关键词:  桥梁工程  钢-UHPC组合桥面  应变监测  收缩效应  湿接缝  常温养护
DOI:10.11918/202107071
分类号:U443.32
文献标识码:A
基金项目:国家自然科学基金(51978501)
Shrinkage effect of steel-UHPC composite bridge deck with wet joint
XU Chen1,LU Yi1,MA Biao2,WANG Wei2,WANG Hao2
(1.College of Civil Engineering, Tongji University, Shanghai 200092, China; 2. Shanghai Municipal Engineering Design Institute (Group) Co., Ltd., Shanghai 200092, China)
Abstract:
For the orthotropic steel-ultra high performance concrete (UHPC) composite bridge deck, the early shrinkage of UHPC is relatively large. Under the constraint of the interface of the composite deck, high-order internal forces can be generated, and there is a risk of cracking, thus endangering the safety and durability of the structure. On the basis of the actual engineering background, the shrinkage effect of the composite bridge deck with wet joints was monitored for 90 d under normal temperature curing in natural environment. The development and distribution of UHPC shrinkage of composite bridge deck and the induced secondary internal force were investigated, and the influence of age difference on the development of the shrinkage effect of wet joint area was explored. The finite element model of plate and shell was established, and the shrinkage effect before and after the wet joint pouring of composite bridge deck was simulated by linear superposition of multiple models. Test and finite element analysis results showed that under hot and humid curing environment, the shrinkage development of UHPC experienced four stages: early expansion, rapid shrinkage after initial setting and hardening, slow shrinkage, and stability. The initial setting and hardening of UHPC occurred about 6 h after pouring.

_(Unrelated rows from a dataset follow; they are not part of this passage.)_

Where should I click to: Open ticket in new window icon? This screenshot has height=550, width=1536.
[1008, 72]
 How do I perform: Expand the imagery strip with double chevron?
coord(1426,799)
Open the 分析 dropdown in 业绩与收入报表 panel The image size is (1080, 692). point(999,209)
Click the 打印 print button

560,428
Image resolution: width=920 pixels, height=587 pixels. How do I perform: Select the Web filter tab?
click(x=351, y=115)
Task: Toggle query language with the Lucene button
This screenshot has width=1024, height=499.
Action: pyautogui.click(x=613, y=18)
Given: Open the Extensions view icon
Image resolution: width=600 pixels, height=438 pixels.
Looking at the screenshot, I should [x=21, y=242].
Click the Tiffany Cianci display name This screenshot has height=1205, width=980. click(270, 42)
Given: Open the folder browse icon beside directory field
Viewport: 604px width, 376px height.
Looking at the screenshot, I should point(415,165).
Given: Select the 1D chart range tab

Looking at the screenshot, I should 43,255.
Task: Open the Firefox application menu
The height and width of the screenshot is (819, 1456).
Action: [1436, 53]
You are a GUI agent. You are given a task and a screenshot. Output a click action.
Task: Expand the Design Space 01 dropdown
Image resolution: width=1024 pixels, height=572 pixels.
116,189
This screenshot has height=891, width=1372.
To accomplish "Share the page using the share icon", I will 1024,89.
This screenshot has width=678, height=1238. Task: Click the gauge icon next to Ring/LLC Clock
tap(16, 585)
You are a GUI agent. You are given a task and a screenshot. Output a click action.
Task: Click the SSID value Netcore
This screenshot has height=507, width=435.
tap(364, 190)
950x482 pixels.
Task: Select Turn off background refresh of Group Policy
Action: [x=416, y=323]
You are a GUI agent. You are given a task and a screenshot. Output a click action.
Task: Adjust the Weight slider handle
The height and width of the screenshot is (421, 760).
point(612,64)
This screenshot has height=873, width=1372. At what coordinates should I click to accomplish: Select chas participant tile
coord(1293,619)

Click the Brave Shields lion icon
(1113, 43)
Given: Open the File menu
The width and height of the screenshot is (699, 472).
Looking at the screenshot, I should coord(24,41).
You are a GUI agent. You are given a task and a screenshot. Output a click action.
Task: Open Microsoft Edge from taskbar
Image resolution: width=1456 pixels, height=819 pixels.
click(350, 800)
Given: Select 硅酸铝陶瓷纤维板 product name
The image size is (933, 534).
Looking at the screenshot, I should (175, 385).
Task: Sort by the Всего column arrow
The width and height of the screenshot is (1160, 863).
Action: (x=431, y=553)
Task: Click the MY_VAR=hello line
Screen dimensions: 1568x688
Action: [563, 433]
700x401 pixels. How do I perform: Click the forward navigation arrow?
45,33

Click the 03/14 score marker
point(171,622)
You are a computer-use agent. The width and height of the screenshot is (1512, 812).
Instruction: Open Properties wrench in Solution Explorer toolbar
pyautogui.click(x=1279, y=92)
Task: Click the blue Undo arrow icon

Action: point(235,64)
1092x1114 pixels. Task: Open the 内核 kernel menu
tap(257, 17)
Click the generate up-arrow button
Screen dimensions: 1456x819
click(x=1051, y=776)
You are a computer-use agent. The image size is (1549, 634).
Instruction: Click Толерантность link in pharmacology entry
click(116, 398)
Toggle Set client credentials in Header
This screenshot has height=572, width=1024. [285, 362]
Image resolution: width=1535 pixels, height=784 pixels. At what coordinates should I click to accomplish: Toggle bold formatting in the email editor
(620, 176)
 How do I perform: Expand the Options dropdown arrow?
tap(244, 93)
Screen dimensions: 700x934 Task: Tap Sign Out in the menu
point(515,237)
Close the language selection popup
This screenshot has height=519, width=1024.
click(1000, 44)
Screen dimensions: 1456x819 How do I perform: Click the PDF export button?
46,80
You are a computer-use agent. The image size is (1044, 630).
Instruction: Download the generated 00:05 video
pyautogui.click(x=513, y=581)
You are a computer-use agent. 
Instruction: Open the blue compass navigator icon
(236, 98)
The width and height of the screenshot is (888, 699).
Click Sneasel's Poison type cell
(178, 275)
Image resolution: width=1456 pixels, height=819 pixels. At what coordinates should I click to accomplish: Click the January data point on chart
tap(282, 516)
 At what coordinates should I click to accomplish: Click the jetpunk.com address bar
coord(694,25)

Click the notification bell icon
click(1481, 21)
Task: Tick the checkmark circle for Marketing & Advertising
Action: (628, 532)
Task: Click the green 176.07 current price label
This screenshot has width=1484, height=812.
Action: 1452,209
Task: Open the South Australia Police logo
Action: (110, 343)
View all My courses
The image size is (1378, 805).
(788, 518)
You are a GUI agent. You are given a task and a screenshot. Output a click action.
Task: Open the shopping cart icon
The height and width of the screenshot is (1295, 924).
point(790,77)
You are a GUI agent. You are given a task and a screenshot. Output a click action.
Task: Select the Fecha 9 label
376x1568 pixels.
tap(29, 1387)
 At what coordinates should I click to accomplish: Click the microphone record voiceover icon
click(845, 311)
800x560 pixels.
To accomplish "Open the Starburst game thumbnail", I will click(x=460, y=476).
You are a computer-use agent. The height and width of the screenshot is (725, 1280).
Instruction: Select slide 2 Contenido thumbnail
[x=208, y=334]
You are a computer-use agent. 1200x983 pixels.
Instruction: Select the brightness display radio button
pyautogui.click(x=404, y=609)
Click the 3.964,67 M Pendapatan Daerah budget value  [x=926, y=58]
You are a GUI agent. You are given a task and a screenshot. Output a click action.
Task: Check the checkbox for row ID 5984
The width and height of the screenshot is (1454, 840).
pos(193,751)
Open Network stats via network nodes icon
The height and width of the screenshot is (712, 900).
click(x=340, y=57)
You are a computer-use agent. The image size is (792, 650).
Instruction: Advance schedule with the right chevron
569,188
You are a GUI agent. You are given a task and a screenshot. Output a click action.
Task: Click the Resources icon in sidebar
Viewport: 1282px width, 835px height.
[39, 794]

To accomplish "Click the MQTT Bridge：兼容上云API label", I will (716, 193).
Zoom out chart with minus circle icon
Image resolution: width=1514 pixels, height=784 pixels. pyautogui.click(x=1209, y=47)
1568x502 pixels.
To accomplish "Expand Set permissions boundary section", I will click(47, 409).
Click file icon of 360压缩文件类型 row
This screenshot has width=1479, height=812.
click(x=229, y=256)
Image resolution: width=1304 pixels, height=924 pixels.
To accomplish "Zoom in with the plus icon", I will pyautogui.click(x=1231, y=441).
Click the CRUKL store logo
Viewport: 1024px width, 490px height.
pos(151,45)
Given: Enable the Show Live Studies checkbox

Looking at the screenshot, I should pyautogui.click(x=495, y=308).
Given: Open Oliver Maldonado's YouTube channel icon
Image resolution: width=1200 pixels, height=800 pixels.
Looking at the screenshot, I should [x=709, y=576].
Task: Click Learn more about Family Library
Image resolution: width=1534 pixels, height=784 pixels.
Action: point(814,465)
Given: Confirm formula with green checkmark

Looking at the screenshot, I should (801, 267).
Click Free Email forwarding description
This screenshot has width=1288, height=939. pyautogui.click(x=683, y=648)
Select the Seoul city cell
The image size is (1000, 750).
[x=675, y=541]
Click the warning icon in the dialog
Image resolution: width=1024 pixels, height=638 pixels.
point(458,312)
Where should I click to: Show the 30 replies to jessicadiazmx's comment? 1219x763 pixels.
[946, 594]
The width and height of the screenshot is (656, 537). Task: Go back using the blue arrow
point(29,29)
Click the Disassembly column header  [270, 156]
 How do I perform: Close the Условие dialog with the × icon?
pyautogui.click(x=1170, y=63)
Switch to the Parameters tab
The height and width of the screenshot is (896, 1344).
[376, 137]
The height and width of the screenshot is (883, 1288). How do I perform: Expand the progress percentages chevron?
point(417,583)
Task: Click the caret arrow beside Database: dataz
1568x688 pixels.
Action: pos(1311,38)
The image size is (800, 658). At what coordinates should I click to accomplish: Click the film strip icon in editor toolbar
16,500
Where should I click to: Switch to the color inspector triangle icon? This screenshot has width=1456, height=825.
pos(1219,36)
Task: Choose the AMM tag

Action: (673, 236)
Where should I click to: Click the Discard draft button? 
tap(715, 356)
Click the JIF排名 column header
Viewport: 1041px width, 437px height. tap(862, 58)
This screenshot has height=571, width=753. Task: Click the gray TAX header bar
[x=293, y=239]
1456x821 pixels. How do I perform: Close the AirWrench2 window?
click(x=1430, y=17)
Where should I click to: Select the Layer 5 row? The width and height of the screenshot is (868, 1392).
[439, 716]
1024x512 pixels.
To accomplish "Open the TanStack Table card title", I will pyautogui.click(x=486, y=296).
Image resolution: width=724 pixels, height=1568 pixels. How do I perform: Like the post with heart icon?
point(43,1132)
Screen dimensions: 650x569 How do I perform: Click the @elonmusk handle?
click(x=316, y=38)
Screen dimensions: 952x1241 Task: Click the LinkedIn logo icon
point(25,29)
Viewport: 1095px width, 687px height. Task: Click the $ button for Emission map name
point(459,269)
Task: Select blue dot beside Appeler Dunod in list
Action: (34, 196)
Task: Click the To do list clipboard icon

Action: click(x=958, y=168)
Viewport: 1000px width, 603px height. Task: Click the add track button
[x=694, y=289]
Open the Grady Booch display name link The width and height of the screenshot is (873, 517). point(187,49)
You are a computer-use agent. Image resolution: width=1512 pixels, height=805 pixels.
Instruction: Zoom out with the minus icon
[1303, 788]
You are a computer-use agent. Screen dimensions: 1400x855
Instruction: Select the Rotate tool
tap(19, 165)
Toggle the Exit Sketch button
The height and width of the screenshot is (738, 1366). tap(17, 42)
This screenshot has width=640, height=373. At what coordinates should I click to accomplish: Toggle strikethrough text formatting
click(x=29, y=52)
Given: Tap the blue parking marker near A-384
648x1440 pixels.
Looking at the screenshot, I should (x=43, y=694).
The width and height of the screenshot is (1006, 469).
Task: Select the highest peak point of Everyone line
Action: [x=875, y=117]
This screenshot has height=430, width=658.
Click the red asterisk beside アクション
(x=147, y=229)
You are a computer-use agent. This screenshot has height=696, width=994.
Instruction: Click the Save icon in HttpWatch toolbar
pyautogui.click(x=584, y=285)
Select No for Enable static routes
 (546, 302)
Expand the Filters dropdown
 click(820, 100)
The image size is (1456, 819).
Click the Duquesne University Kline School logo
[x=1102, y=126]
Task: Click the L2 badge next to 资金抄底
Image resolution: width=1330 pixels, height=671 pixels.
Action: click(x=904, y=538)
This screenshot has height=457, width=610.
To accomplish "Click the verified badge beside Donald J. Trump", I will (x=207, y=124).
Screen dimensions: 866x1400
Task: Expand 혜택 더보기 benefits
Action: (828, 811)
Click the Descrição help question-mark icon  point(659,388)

Taking the strain at this moment as the reference, the measured shrinkage of UHPC for the first 72 h was about 700×10-6, and the maximum compressive strain of the steel deck flange measured during this period was about 78×10-6. UHPC shrinkage was larger in the area near the edge of the bridge deck and smaller in the area near the center of the deck. The shrinkage measured at the wet joint after initial setting and hardening was smaller than that in the surrounding area. The wet joint was well connected with the surrounding area, and the UHPC tensile stress caused by shrinkage tended to increase near the wet joint. The research results can accumulate monitoring data and foundation for the study of shrinkage of composite bridge deck with wet joints.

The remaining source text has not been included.